What Physicians Have In Common and Can Agree On

A few weeks ago this post on Sermo.com received over 300 votes with an outstanding 95% of "yes" answers.

I see these few points as a declaration of independence of physicians and physicians should read and remember this from time to time.

"What we physicians all have in common"

1. We want to serve our patients, not insurance companies nor the government

2. We want to practice medicine independently according to our knowledge and judgment, and not be told what to do by insurance companies nor by the government

3. We want to make a living on our own, we do not want to be given what insurance companies and government deem "appropriate" for us

We want to be an independent, noble and free profession!

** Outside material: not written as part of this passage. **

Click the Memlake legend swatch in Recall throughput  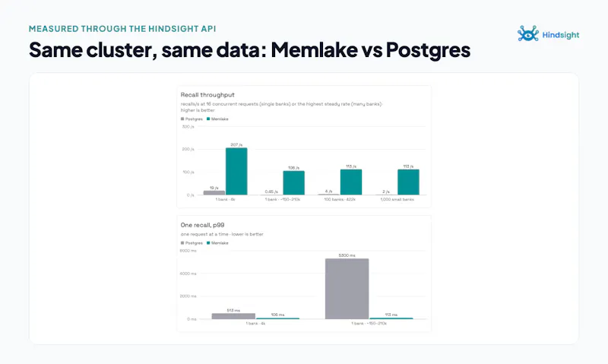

Because WE have the knowledge, the expertise and the skills, and the insurance companies and the government do NOT! "

Monday, May 26, 2008

Time to Nationalize the Educational System

The following statistics are from the National Institute for Literacy: http://www.nifl.gov/nifl/facts/facts_overview.html

In the International Adult Literacy Survey (IALS) assessment, 1994-98:

The average composite literacy score of native-born adults in the U.S. was 284 (Level 3); the U.S. ranked 10th out of 17 high-income countries;
The average composite literacy score of foreign-born adults in the U.S. was 210 (Level 1); the U.S. ranked 16th out of 17 countries.

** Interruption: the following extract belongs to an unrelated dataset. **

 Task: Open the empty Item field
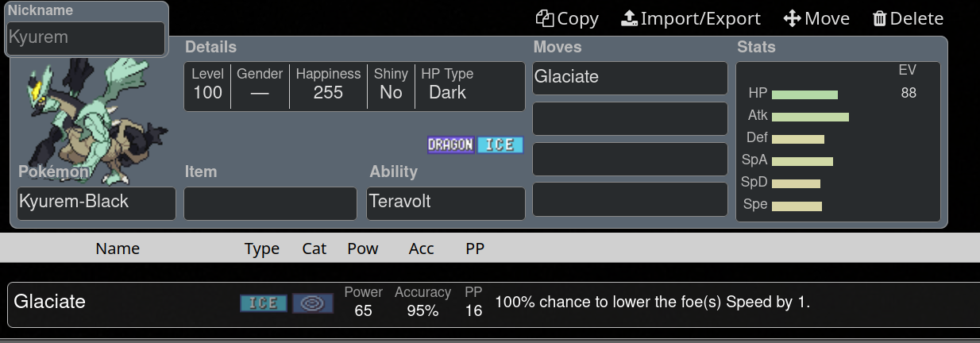click(270, 203)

In the International Adult Literacy Survey (IALS) assessment, 1994-98:

The mean prose literacy scores of U.S. adults with primary or no education, ranked 14th out of 18 high-income countries;
The mean prose literacy scores of U.S. adults with some high school, but no diploma or GED, ranked 19th out of 19 high-income countries;
The mean prose literacy scores of U.S. adults with a high school diploma or GED (but no college), ranked 18th (tie) out of 19 countries;
The mean prose literacy scores of U.S. adults with 1-3 years of college, ranked 15th out of 19 countries; and
The mean prose literacy scores of U.S. adults with a bachelor's degree or higher, ranked 5th.

end of quote


These statistics show very clearly that we have a literacy crisis on our hands. I believe that literacy is a basic human right! The educational system needs to nationalized! Since we are underperforming the other industrialzied nations, the government needs to take over our education system - immediately!

But, uuuhooooh, wait, wait, the educational system is already nationalized! The government is already running it! So, how come we are not doing that well compared to other industrialized nations? How is this failure possible? I thought that "government run" is a recipe for complete and utter success!

Now, do you still think we ought to nationalize health care? Should we, really?